This is super easy with numpy indexing by mask.
There's a number of different ways you can do this. For e.g., here's two float images. Then I create a boolean mask (in this case I take a random float image and roughly half the pixels will be included, half excluded). Then for the combined image you can set it equal to one of the images, and then wherever the mask is True you insert the values from the other image:
>>> import numpy as np
>>> img1 = np.random.rand(100,100,3)
>>> img2 = np.random.rand(100,100,3)
>>> mask = np.random.rand(100,100)>.5
>>> comb_img = img2.copy()
>>> comb_img[mask] = img1[mask]
So to be clear, at all points where mask is True, this comb_img has the values of img1, and otherwise has values of img2.

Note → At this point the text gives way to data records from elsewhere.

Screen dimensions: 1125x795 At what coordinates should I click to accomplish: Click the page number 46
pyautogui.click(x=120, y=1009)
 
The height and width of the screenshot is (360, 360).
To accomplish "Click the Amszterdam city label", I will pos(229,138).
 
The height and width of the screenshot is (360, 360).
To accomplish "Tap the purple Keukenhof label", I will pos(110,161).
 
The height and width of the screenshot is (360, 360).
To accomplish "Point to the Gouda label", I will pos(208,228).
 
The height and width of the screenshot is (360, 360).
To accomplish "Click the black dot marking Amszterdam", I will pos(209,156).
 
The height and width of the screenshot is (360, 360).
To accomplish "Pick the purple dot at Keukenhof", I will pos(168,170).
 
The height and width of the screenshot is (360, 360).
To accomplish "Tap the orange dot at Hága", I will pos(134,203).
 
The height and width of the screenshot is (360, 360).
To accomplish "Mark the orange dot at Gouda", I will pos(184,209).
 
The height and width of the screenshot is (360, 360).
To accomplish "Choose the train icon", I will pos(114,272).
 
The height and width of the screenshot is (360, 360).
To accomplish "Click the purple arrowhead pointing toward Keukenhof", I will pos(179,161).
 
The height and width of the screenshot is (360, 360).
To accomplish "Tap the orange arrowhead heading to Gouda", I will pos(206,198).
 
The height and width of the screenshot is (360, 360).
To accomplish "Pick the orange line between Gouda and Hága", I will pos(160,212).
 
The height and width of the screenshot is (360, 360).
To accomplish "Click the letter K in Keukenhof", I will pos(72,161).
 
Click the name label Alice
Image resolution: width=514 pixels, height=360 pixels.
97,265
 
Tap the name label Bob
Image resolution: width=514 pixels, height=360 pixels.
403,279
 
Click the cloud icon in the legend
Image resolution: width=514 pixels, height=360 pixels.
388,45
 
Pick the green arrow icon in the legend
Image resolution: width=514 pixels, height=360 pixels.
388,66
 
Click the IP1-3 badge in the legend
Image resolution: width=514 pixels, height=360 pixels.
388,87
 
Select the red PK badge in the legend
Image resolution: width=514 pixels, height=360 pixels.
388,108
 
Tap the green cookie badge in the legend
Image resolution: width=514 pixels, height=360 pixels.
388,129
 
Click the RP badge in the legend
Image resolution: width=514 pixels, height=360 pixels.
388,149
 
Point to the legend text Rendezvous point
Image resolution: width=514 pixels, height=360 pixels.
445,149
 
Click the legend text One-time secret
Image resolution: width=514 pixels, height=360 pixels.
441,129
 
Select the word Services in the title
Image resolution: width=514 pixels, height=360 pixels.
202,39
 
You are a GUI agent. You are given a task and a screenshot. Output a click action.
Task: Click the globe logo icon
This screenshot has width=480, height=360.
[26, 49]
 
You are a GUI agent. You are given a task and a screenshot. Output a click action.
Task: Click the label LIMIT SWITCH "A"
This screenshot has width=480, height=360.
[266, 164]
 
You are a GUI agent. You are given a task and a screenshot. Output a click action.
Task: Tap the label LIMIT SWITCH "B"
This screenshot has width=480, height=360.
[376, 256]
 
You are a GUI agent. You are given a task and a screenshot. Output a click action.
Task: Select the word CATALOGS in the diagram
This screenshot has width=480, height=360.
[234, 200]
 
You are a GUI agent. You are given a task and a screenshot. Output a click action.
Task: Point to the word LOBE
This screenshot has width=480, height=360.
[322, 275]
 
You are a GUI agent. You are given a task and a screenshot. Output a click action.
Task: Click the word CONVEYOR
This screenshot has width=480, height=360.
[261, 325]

Another way you can combine the two images that is maybe more explicit is to create the combined image as a blank image first, and then insert one image at the mask points and then insert the other image at the flipped mask points:
>>> comb_img = np.zeros_like(img1)
>>> comb_img[mask] = img1[mask]
>>> comb_img[~mask] = img2[~mask]
And incase you haven't seen it, for boolean numpy arrays ~ inverts it:
>>> ~np.array([True, False, True])
array([False, True, False], dtype=bool)
Of course your mask can also be numeric, and you can just use mask==0 and mask>0 to create logical arrays for indexing.